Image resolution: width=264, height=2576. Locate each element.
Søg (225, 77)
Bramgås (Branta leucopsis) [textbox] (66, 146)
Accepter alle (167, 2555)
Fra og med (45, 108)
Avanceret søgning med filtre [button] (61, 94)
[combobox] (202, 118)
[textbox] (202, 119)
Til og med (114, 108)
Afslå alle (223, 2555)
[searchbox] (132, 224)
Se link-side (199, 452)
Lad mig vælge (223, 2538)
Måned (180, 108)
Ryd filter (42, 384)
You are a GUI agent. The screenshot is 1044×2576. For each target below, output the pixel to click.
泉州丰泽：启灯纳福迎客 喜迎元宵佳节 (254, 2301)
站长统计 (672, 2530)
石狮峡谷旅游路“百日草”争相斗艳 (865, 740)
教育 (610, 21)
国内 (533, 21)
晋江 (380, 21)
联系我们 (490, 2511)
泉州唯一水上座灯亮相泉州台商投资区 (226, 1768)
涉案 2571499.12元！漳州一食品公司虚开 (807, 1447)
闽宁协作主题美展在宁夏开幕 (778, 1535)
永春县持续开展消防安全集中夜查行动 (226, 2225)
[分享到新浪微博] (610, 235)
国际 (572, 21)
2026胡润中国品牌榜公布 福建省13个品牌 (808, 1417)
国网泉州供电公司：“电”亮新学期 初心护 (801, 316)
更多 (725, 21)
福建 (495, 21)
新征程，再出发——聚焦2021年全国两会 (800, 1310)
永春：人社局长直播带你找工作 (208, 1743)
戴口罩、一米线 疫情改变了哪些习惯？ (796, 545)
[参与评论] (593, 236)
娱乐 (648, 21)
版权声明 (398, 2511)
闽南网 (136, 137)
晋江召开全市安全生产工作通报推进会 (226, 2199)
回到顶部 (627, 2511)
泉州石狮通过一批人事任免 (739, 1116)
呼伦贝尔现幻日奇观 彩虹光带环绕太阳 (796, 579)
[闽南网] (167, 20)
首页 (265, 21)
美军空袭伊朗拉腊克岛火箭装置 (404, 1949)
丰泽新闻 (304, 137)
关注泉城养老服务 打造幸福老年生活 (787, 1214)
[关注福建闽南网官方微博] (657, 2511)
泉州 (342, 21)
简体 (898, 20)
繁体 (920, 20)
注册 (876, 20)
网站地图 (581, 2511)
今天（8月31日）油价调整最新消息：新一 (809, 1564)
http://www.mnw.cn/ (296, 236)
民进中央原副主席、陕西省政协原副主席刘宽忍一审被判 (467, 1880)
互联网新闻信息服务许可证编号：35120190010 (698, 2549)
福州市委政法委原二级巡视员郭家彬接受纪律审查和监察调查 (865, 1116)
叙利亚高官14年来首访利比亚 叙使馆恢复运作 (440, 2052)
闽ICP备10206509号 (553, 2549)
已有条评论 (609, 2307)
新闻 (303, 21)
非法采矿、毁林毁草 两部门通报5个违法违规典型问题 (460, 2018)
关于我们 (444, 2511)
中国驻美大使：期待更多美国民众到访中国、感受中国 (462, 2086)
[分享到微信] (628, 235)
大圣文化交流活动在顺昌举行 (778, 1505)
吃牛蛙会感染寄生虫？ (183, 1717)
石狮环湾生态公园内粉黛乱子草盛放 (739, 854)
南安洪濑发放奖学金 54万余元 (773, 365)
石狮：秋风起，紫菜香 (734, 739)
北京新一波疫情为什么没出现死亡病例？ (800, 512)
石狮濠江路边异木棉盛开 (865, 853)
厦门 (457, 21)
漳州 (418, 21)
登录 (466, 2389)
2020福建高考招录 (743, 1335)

--------------------------------------------------

What lines in the material above hold the word "each"? Pull them out.

Image resolution: width=264, height=2576. Locate each element.
You are a GUI agent. The screenshot is 1044×2576. For each target below, output the pixel to click.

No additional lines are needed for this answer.